##### Data supplied

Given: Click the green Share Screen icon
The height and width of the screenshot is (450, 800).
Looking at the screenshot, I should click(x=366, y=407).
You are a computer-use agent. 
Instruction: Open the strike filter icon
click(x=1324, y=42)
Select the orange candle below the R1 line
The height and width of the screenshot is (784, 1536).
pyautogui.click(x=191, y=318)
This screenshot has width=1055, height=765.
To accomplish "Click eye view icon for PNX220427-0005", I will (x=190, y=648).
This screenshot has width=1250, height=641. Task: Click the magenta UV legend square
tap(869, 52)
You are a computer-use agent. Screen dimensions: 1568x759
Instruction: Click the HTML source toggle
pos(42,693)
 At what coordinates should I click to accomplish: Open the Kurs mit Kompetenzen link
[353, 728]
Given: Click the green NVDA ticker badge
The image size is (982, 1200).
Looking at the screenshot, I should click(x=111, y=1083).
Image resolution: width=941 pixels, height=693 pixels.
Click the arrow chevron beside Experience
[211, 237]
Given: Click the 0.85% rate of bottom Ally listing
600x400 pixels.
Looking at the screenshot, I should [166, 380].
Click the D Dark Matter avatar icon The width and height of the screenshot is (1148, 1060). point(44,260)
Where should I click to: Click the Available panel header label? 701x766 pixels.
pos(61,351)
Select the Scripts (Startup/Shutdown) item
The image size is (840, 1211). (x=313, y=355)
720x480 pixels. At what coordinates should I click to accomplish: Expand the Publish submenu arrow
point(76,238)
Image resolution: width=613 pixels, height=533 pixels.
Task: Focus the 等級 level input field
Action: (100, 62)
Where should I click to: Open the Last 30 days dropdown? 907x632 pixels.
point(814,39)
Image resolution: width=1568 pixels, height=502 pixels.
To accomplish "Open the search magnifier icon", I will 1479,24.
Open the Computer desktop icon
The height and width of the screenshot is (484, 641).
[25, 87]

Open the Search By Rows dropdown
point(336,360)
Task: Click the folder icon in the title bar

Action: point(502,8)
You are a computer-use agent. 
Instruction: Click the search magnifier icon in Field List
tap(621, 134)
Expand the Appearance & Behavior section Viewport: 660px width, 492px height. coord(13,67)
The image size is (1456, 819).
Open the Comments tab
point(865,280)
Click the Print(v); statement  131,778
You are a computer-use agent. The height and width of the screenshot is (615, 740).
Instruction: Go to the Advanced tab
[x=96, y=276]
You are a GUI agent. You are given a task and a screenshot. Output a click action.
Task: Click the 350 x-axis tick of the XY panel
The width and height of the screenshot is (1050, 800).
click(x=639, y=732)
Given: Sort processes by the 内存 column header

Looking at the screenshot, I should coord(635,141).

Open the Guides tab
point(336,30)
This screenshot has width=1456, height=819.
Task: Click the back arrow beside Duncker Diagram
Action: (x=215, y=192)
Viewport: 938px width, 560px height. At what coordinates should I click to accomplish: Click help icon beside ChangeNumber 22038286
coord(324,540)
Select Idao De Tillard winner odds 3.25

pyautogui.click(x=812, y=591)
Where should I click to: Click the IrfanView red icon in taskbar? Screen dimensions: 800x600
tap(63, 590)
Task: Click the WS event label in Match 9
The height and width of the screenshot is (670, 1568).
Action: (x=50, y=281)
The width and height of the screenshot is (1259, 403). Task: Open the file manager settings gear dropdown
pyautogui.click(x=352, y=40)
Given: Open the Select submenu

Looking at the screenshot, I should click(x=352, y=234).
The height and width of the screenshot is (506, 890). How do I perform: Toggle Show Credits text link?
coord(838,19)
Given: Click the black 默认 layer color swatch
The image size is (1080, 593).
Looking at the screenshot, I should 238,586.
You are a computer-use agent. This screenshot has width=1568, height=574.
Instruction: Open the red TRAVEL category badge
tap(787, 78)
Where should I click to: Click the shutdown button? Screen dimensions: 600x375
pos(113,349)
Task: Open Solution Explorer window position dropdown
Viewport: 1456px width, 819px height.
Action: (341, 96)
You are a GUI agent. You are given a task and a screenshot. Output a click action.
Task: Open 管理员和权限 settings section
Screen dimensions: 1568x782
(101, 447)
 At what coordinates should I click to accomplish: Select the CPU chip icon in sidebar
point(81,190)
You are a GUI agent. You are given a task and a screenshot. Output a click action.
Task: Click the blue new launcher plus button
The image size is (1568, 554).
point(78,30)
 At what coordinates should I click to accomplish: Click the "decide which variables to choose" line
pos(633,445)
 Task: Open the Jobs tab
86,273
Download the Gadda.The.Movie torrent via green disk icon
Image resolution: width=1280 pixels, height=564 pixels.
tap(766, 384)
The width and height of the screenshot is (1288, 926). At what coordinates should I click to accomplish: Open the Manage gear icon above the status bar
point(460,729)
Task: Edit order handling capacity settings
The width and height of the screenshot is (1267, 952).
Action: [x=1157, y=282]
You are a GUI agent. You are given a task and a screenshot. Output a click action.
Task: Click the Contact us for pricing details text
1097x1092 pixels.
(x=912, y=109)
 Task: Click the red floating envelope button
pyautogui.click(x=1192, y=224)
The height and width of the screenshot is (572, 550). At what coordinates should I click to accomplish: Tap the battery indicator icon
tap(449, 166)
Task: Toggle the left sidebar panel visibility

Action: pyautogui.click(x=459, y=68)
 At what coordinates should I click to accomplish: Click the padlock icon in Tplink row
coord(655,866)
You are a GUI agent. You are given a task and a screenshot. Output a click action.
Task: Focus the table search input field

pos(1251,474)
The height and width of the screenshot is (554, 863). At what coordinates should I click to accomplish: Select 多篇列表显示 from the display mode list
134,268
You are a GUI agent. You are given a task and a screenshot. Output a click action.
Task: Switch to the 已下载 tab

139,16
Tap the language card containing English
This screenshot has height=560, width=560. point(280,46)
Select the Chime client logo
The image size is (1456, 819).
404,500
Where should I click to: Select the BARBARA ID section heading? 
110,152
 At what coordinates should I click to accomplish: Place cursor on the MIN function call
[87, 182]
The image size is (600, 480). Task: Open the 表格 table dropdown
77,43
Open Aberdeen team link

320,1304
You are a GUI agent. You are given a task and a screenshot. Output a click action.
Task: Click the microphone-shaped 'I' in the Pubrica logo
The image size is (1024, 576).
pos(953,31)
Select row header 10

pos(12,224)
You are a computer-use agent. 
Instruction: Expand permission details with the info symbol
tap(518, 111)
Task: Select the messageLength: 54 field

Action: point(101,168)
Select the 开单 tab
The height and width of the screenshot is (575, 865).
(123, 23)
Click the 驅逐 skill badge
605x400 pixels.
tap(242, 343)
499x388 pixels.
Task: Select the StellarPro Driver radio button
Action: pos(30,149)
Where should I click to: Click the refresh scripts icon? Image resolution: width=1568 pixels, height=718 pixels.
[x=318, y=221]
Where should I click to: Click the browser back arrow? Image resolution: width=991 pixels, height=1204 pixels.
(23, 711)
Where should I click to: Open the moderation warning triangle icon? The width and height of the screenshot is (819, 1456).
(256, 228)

##########

- [Direction]: Copy every row above word for word, keeping each line and its order unchanged.

- [Solution to this problem]:
Given: Click the green Share Screen icon
The height and width of the screenshot is (450, 800).
Looking at the screenshot, I should click(x=366, y=407).
You are a computer-use agent. 
Instruction: Open the strike filter icon
click(x=1324, y=42)
Select the orange candle below the R1 line
The height and width of the screenshot is (784, 1536).
pyautogui.click(x=191, y=318)
This screenshot has width=1055, height=765.
To accomplish "Click eye view icon for PNX220427-0005", I will (x=190, y=648).
This screenshot has width=1250, height=641. Task: Click the magenta UV legend square
tap(869, 52)
You are a computer-use agent. Screen dimensions: 1568x759
Instruction: Click the HTML source toggle
pos(42,693)
 At what coordinates should I click to accomplish: Open the Kurs mit Kompetenzen link
[353, 728]
Given: Click the green NVDA ticker badge
The image size is (982, 1200).
Looking at the screenshot, I should click(x=111, y=1083).
Image resolution: width=941 pixels, height=693 pixels.
Click the arrow chevron beside Experience
[211, 237]
Given: Click the 0.85% rate of bottom Ally listing
600x400 pixels.
Looking at the screenshot, I should [166, 380].
Click the D Dark Matter avatar icon The width and height of the screenshot is (1148, 1060). point(44,260)
Where should I click to: Click the Available panel header label? 701x766 pixels.
pos(61,351)
Select the Scripts (Startup/Shutdown) item
The image size is (840, 1211). (x=313, y=355)
720x480 pixels. At what coordinates should I click to accomplish: Expand the Publish submenu arrow
point(76,238)
Image resolution: width=613 pixels, height=533 pixels.
Task: Focus the 等級 level input field
Action: (100, 62)
Where should I click to: Open the Last 30 days dropdown? 907x632 pixels.
point(814,39)
Image resolution: width=1568 pixels, height=502 pixels.
To accomplish "Open the search magnifier icon", I will 1479,24.
Open the Computer desktop icon
The height and width of the screenshot is (484, 641).
[25, 87]

Open the Search By Rows dropdown
point(336,360)
Task: Click the folder icon in the title bar

Action: point(502,8)
You are a computer-use agent. 
Instruction: Click the search magnifier icon in Field List
tap(621, 134)
Expand the Appearance & Behavior section Viewport: 660px width, 492px height. coord(13,67)
The image size is (1456, 819).
Open the Comments tab
point(865,280)
Click the Print(v); statement  131,778
You are a computer-use agent. The height and width of the screenshot is (615, 740).
Instruction: Go to the Advanced tab
[x=96, y=276]
You are a GUI agent. You are given a task and a screenshot. Output a click action.
Task: Click the 350 x-axis tick of the XY panel
The width and height of the screenshot is (1050, 800).
click(x=639, y=732)
Given: Sort processes by the 内存 column header

Looking at the screenshot, I should coord(635,141).

Open the Guides tab
point(336,30)
This screenshot has width=1456, height=819.
Task: Click the back arrow beside Duncker Diagram
Action: (x=215, y=192)
Viewport: 938px width, 560px height. At what coordinates should I click to accomplish: Click help icon beside ChangeNumber 22038286
coord(324,540)
Select Idao De Tillard winner odds 3.25

pyautogui.click(x=812, y=591)
Where should I click to: Click the IrfanView red icon in taskbar? Screen dimensions: 800x600
tap(63, 590)
Task: Click the WS event label in Match 9
The height and width of the screenshot is (670, 1568).
Action: (x=50, y=281)
The width and height of the screenshot is (1259, 403). Task: Open the file manager settings gear dropdown
pyautogui.click(x=352, y=40)
Given: Open the Select submenu

Looking at the screenshot, I should click(x=352, y=234).
The height and width of the screenshot is (506, 890). How do I perform: Toggle Show Credits text link?
coord(838,19)
Given: Click the black 默认 layer color swatch
The image size is (1080, 593).
Looking at the screenshot, I should 238,586.
You are a computer-use agent. This screenshot has width=1568, height=574.
Instruction: Open the red TRAVEL category badge
tap(787, 78)
Where should I click to: Click the shutdown button? Screen dimensions: 600x375
pos(113,349)
Task: Open Solution Explorer window position dropdown
Viewport: 1456px width, 819px height.
Action: (341, 96)
You are a GUI agent. You are given a task and a screenshot. Output a click action.
Task: Open 管理员和权限 settings section
Screen dimensions: 1568x782
(101, 447)
 At what coordinates should I click to accomplish: Select the CPU chip icon in sidebar
point(81,190)
You are a GUI agent. You are given a task and a screenshot. Output a click action.
Task: Click the blue new launcher plus button
The image size is (1568, 554).
point(78,30)
 At what coordinates should I click to accomplish: Click the "decide which variables to choose" line
pos(633,445)
 Task: Open the Jobs tab
86,273
Download the Gadda.The.Movie torrent via green disk icon
Image resolution: width=1280 pixels, height=564 pixels.
tap(766, 384)
The width and height of the screenshot is (1288, 926). At what coordinates should I click to accomplish: Open the Manage gear icon above the status bar
point(460,729)
Task: Edit order handling capacity settings
The width and height of the screenshot is (1267, 952).
Action: [x=1157, y=282]
You are a GUI agent. You are given a task and a screenshot. Output a click action.
Task: Click the Contact us for pricing details text
1097x1092 pixels.
(x=912, y=109)
 Task: Click the red floating envelope button
pyautogui.click(x=1192, y=224)
The height and width of the screenshot is (572, 550). At what coordinates should I click to accomplish: Tap the battery indicator icon
tap(449, 166)
Task: Toggle the left sidebar panel visibility

Action: pyautogui.click(x=459, y=68)
 At what coordinates should I click to accomplish: Click the padlock icon in Tplink row
coord(655,866)
You are a GUI agent. You are given a task and a screenshot. Output a click action.
Task: Focus the table search input field

pos(1251,474)
The height and width of the screenshot is (554, 863). At what coordinates should I click to accomplish: Select 多篇列表显示 from the display mode list
134,268
You are a GUI agent. You are given a task and a screenshot. Output a click action.
Task: Switch to the 已下载 tab

139,16
Tap the language card containing English
This screenshot has height=560, width=560. point(280,46)
Select the Chime client logo
The image size is (1456, 819).
404,500
Where should I click to: Select the BARBARA ID section heading? 
110,152
 At what coordinates should I click to accomplish: Place cursor on the MIN function call
[87, 182]
The image size is (600, 480). Task: Open the 表格 table dropdown
77,43
Open Aberdeen team link

320,1304
You are a GUI agent. You are given a task and a screenshot. Output a click action.
Task: Click the microphone-shaped 'I' in the Pubrica logo
The image size is (1024, 576).
pos(953,31)
Select row header 10

pos(12,224)
You are a computer-use agent. 
Instruction: Expand permission details with the info symbol
tap(518, 111)
Task: Select the messageLength: 54 field

Action: point(101,168)
Select the 开单 tab
The height and width of the screenshot is (575, 865).
(123, 23)
Click the 驅逐 skill badge
605x400 pixels.
tap(242, 343)
499x388 pixels.
Task: Select the StellarPro Driver radio button
Action: pos(30,149)
Where should I click to: Click the refresh scripts icon? Image resolution: width=1568 pixels, height=718 pixels.
[x=318, y=221]
Where should I click to: Click the browser back arrow? Image resolution: width=991 pixels, height=1204 pixels.
(23, 711)
Where should I click to: Open the moderation warning triangle icon? The width and height of the screenshot is (819, 1456).
(256, 228)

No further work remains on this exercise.